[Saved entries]
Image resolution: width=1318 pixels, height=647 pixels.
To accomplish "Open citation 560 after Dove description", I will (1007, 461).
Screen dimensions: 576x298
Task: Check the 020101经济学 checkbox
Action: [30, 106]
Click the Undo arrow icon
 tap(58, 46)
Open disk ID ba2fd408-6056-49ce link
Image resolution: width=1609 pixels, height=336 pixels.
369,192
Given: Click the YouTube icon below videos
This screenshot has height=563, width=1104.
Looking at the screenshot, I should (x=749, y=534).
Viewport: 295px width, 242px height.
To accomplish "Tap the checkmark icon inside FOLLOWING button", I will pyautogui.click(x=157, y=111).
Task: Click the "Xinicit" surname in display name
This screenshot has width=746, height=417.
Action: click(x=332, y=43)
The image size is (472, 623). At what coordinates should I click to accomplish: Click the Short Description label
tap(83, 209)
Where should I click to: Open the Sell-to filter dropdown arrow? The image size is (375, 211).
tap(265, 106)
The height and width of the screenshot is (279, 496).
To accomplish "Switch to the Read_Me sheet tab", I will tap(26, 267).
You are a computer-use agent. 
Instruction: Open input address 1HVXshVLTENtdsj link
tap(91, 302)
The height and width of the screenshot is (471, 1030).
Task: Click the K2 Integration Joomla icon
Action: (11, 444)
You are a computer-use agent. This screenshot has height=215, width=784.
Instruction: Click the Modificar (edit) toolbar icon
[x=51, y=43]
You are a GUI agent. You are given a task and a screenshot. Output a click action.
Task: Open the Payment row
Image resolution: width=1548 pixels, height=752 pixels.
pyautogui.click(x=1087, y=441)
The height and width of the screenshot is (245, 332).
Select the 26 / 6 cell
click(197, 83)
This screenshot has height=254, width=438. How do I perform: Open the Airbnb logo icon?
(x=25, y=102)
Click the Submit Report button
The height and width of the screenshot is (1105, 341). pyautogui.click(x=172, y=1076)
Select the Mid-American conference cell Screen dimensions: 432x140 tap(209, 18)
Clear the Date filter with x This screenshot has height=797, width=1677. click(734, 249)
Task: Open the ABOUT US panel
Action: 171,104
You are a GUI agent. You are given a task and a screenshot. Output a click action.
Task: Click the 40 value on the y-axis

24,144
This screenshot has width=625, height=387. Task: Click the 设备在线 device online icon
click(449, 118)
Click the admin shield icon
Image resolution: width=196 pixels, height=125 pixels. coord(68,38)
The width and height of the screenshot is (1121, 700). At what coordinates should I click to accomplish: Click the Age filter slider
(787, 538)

Work item
Among the lines above, find those carrying the word "computer" and copy them out.

Task response
You are a computer-use agent. 
You are a computer-use agent. This screenshot has height=215, width=784.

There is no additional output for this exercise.